If sync fails, the CLI warns but lets the user decide whether to proceed with the stop; the data is still on the EBS volume either way.

Instance Bootstrap
#

When a new instance is created, a user_data shell script runs on first boot. This script provisions the entire research environment automatically:

  • System packages: Python, Docker, AWS CLI, GitHub CLI, s5cmd, CloudWatch agent
  • Storage setup: partitions and mounts the EBS data volume, configures Docker to use a separate volume for image storage
  • Data restoration: syncs the user’s project data from S3 to /data
  • Monitoring: configures the CloudWatch agent for operational logs
  • Shell defaults: sets up the user’s environment for internal package workflows

The start command (for resuming stopped instances) does a lighter version of this, remounting volumes, restarting Docker, and reapplying Git configuration, rather than re-running the full bootstrap.

SSH Configuration
#

The CLI auto-generates SSH config entries using SSM Session Manager as a proxy:

Host my-analysis-node
    HostName i-0abc123...
    User ubuntu
    ProxyCommand sh -c "aws ssm start-session --target %h ..."
    ForwardAgent yes

This means scientists can connect via ssh my-analysis-node or use VS Code’s Remote-SSH extension with a friendly hostname.
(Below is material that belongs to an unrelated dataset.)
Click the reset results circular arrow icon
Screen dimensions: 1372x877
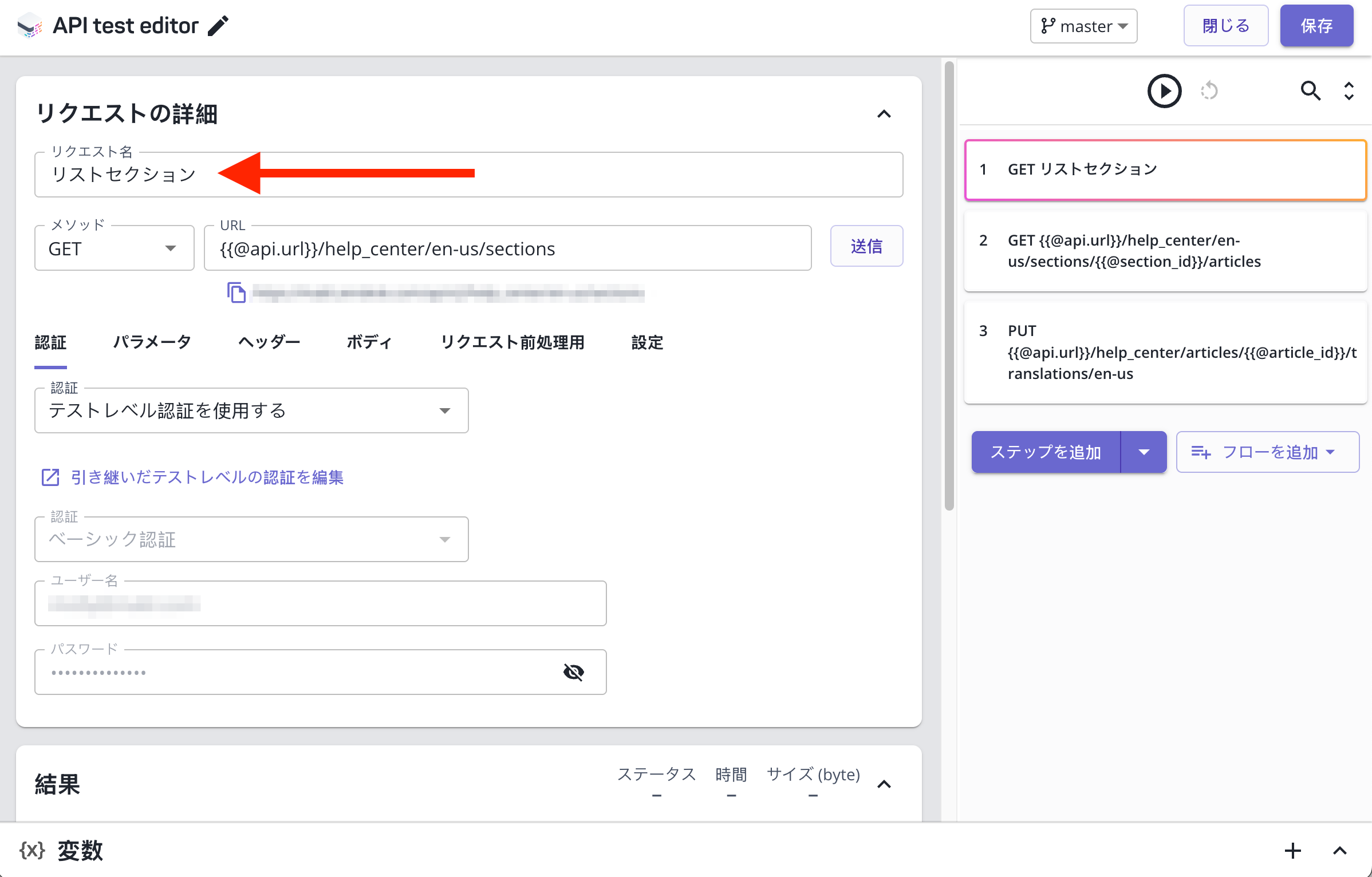1209,91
SSH agent forwarding is enabled by default, so their local GitHub keys work on the instance without copying credentials.

The CLI offers to append this entry automatically, and the destroy command offers to remove it, keeping ~/.ssh/config clean.

Key Pair Management
#

Instance creation walks users through key pair selection interactively, listing existing AWS key pairs, offering to create new ones, saving the private key with correct permissions, and prompting for the local path. This eliminates the “I lost my key” support request.

Git Identity Propagation
#

The CLI has a configure command for persisting settings like GitHub username and email. On create and start, these are pushed to the instance via SSM so git commit works immediately without manual setup. The fallback chain is: explicit CLI flags → persisted config → local git config on the user’s machine.

Instance Resize
#

Scientists often discover mid-project that they need more memory. The change-type command lets them resize a stopped instance without reprovisioning: just stop, change type, start.

Cost Control
#

The biggest operational win wasn’t the CLI itself - it was the cost automation built around it.

Cron-Based Auto-Shutdown
#

Sometimes the data scientists would forget to stop their instances, leading to idle instances costing us significantly. However, the data scientists had variable schedules and long-running programmes. So I documented a pattern using local cron jobs that they could use:

  • 4pm — discover all running instances owned by the user, broadcast a warning
  • 5pm — stop all running instances that haven’t been snoozed

The snooze mechanism is deliberately simple: touch /tmp/snooze_<instance-name>. If the file exists, the 5pm job skips that instance. The 4pm job clears all snooze files daily, so the default is always “shut down unless you actively say otherwise.”